While most men won't face these more extreme symptoms, they still may gain weight, feel tension or neglect to care for their own chronic conditions, said Dr. Ari Brown, an Austin, Texas pediatrician and co-author of "Expecting 411: Clear Answers & Smart Advice for Your Pregnancy."

Ironically, she said, physical and mental-health issues that come along with pregnancy and childbirth may be side effects of a positive social development—fathers helping their partners more with labor and child-care responsibilities.

"We often focus on the supermom trying to do it all, but I think there's also a superdad," Brown said. "There's a lot of stress and strain on your physical health if you don't take care of yourself."

Here are five tips to help dads-to-be stay healthy.

1. Talk to other fathers

Fathers who educate themselves in advance about what to expect during labor and afterward tend to be more prepared as partners in delivery and childcare and less stressed overall, Brown said. They can go with their partners to prenatal doctor's appointments, take classes and read books.

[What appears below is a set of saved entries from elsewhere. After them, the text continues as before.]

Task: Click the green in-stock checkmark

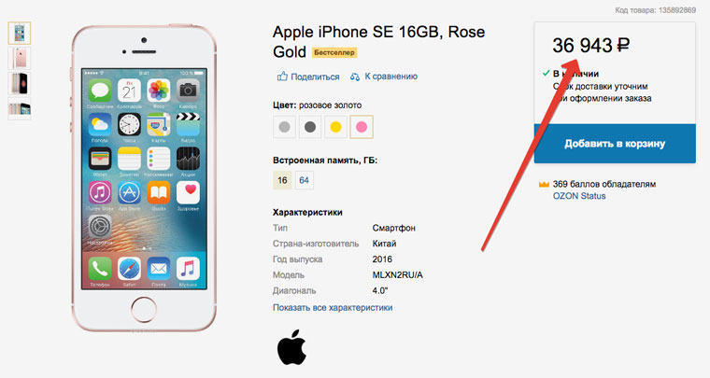Action: (547, 73)
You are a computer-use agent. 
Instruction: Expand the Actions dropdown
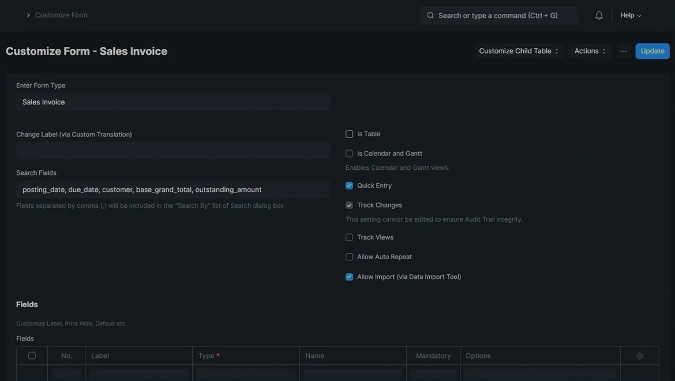(x=590, y=51)
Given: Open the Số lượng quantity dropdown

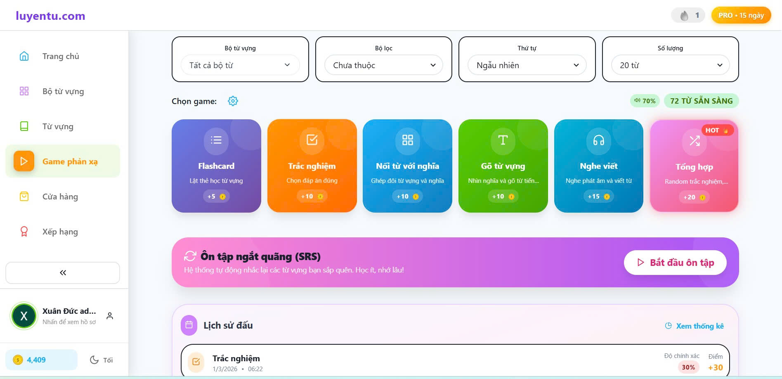Looking at the screenshot, I should [670, 65].
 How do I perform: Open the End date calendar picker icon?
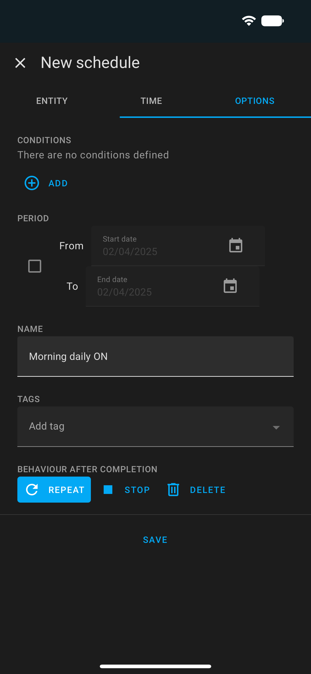(230, 286)
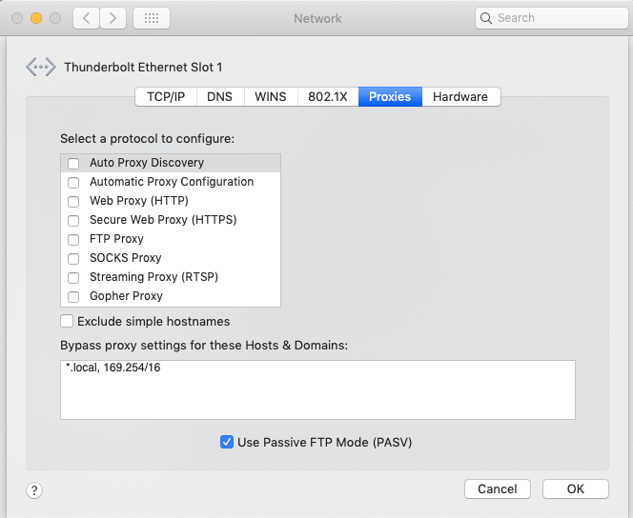The width and height of the screenshot is (633, 518).
Task: Open the 802.1X tab
Action: tap(327, 96)
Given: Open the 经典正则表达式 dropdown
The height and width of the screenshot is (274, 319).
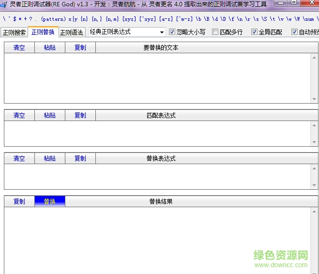Looking at the screenshot, I should (x=162, y=32).
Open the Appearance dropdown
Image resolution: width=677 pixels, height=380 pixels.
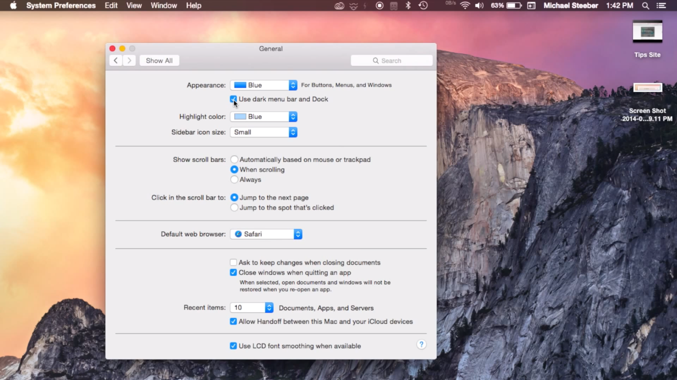pyautogui.click(x=264, y=85)
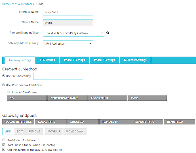Click the EDIT gateway endpoint button
Image resolution: width=196 pixels, height=153 pixels.
click(x=20, y=132)
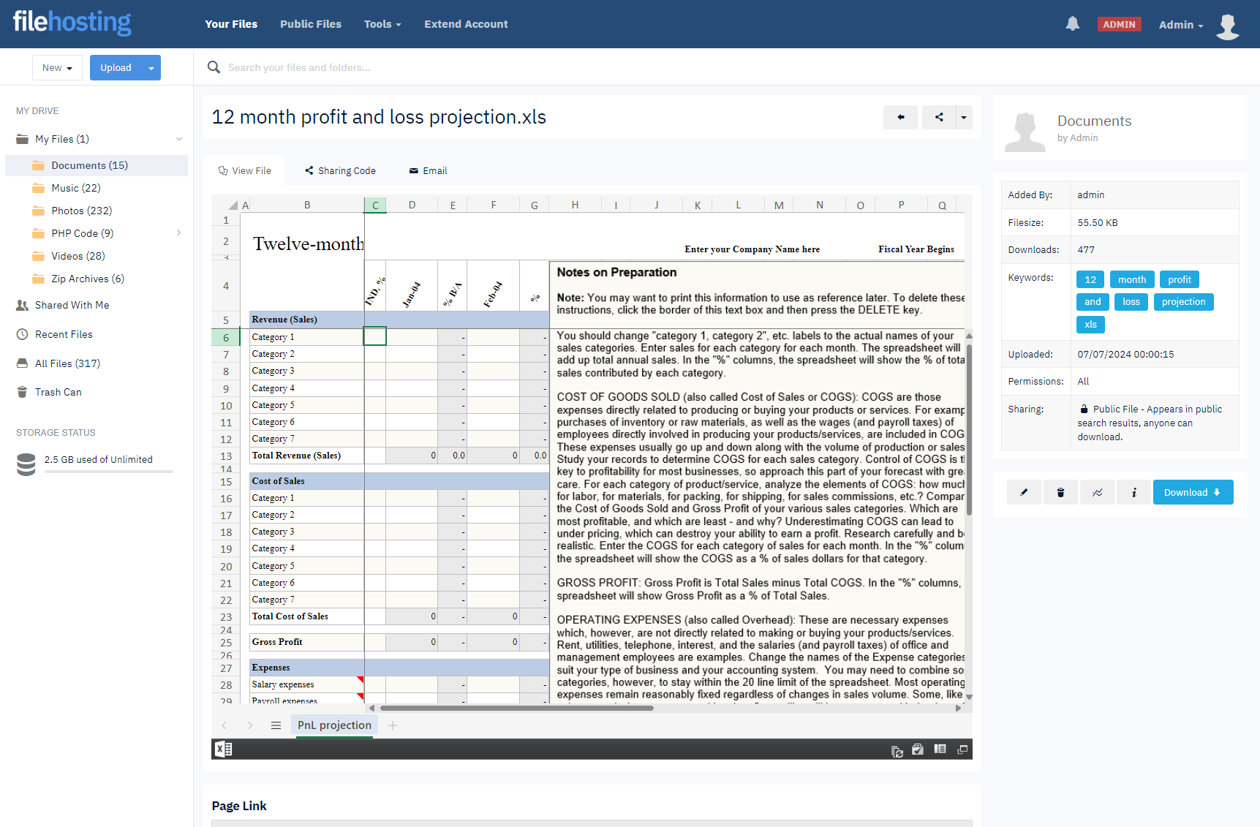Open the file stats chart icon
The image size is (1260, 827).
pos(1098,492)
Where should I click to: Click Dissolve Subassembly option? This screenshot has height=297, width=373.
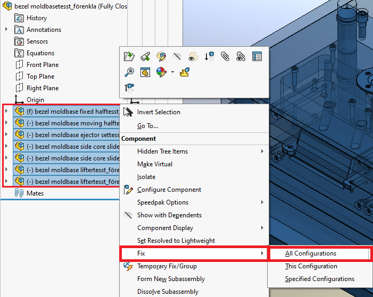pyautogui.click(x=168, y=292)
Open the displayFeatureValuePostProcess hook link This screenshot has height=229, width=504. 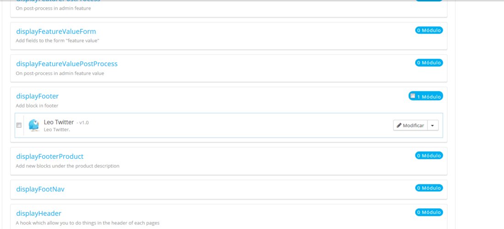pyautogui.click(x=67, y=64)
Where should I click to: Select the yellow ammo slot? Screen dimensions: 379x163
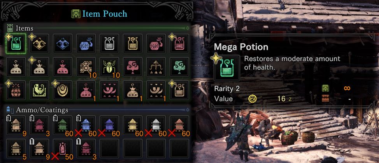pos(133,125)
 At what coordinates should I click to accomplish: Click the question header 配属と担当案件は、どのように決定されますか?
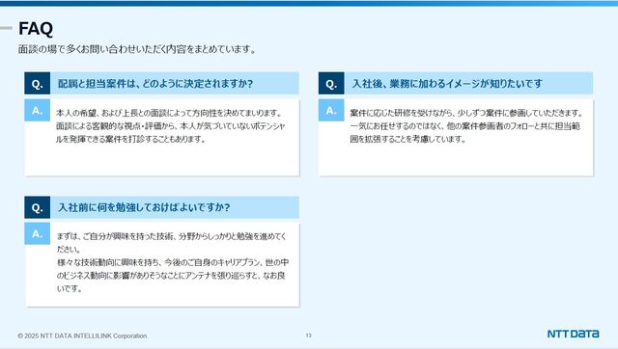pyautogui.click(x=155, y=84)
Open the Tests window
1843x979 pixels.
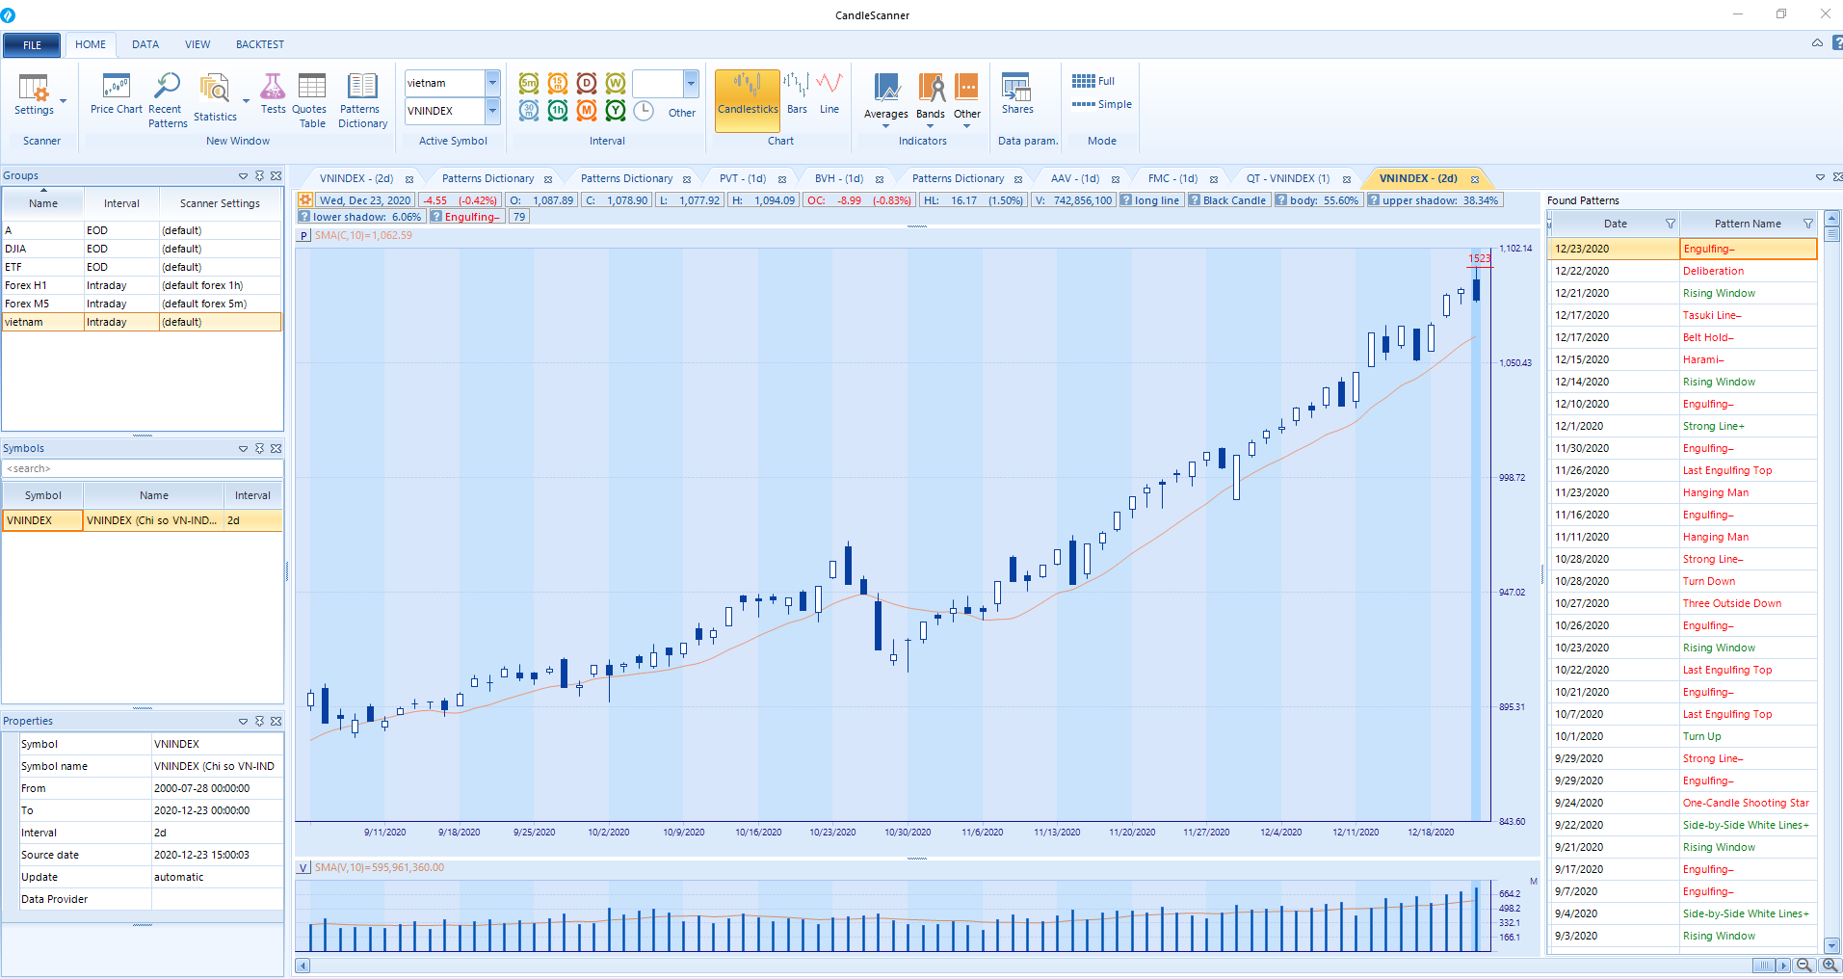pos(273,94)
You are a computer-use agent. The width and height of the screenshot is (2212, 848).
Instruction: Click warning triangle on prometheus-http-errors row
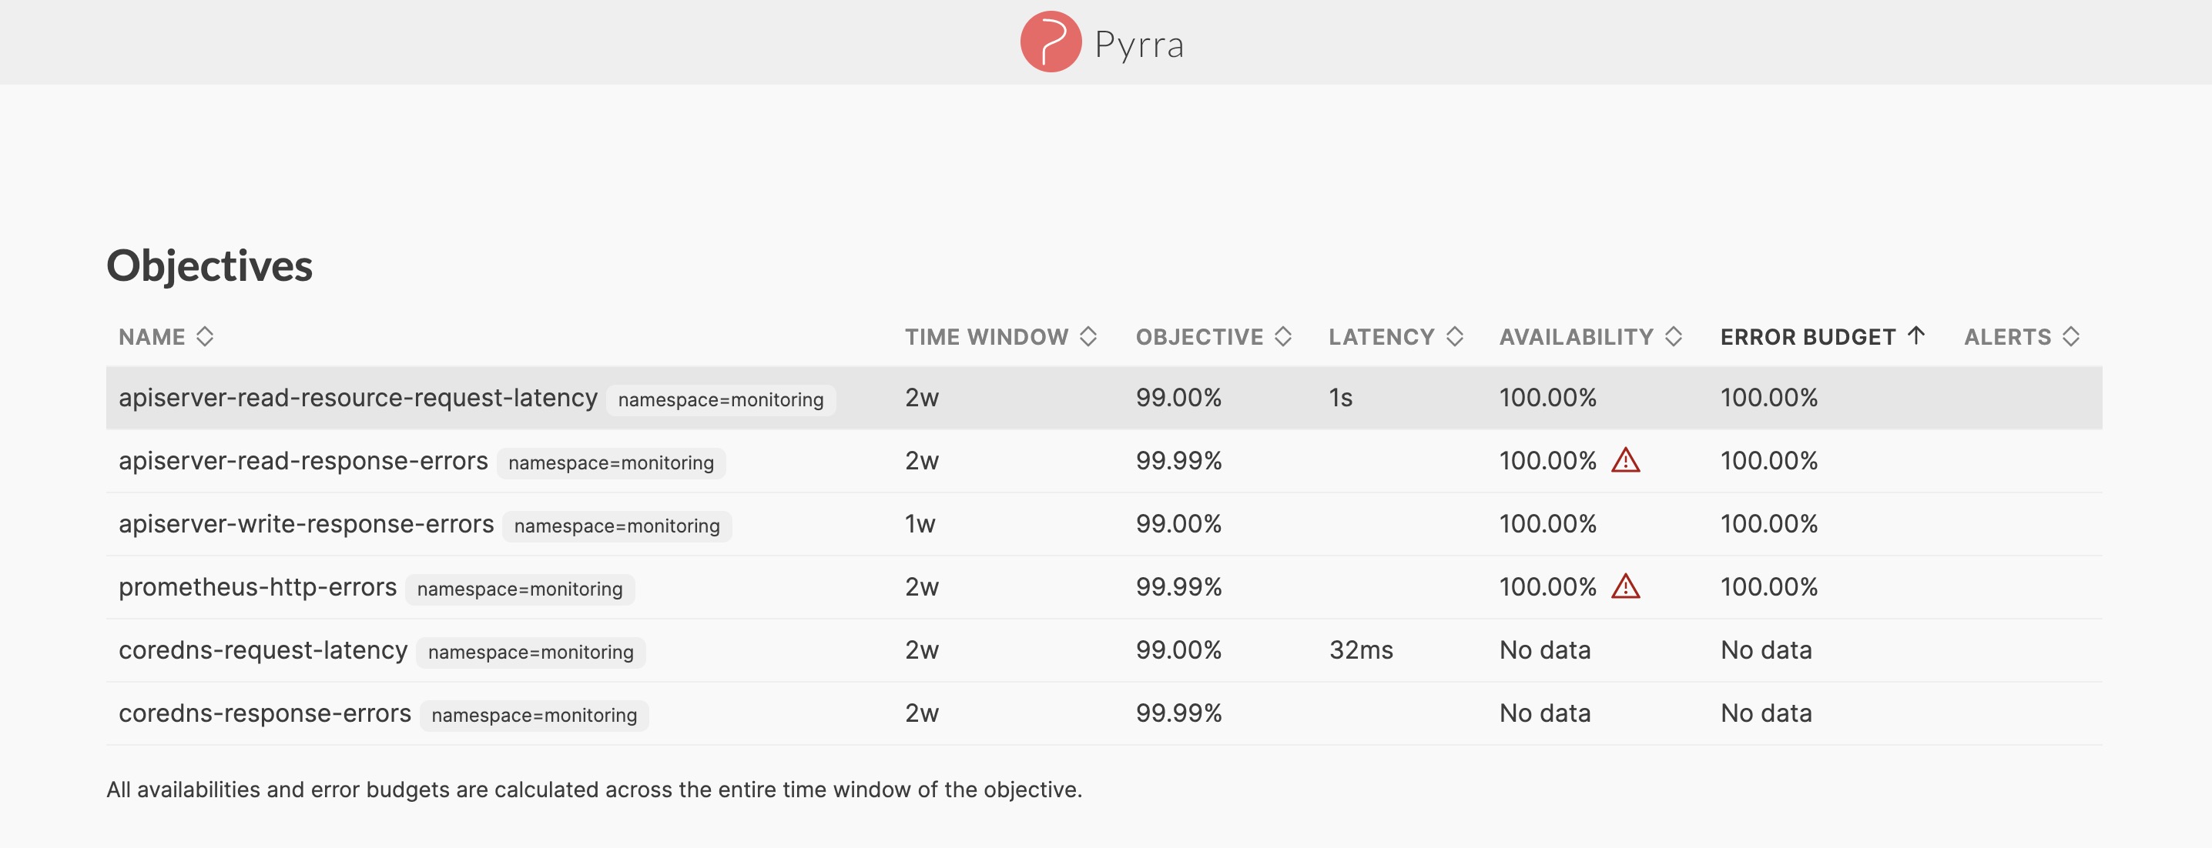click(x=1626, y=587)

Another strategy is to talk to other fathers, said Bruce Linton, founder and director of the Berkeley, Calif.-based Fathers' Forum programs. Conversations with other men can help dads-to-be feel less isolated and more empowered, he said.

"A lot of men are socialized to be very strong and in control, so when they start to experience the emotions around being a father, it's very disorienting," Linton said. "Being in a group where other men talk about their feelings, whether happy or sad, tearful or joyful, seems to reassure them that those feelings are normal."

2. Get a check-up and make sure you're vaccinated

Expectant dads shouldn't just tag along to their partner's appointments but schedule their own, Brown said. It's important that they check their overall health including cholesterol and glucose levels.

"A new pregnancy is an opportunity for you to take care of yourself because your child is going to need you to be around," she said.

While at the doctor, fathers also can take an important and often-neglected step to keep their babies safe—ensuring they're up to date with their vaccinations. Vaccinating against whooping cough, also called pertussis, and flu are two of the big ones, said Lance Rodewald, director of the Centers for Disease Control and Prevention's Immunization Services Division. A 2007 study found that 71 percent of babies who get whooping cough catch it from someone in their household.

"Very young babies can't be vaccinated until they are two months old, and even one vaccine does not give them full protection," he said.

Whooping cough is included in the Tdap vaccine, which also protects against tetanus and diphtheria.

Right now expectant fathers should get both separate seasonal flu and H1N1 (swine flu) shots, Rodewald said. But this year's seasonal flu vaccine, expected to be available in August or September, will include H1N1 protection.

3. Take time off

Only 15 percent of employers offer designated paid paternity leave, according to 2009 data from the Society of Human Resources Management.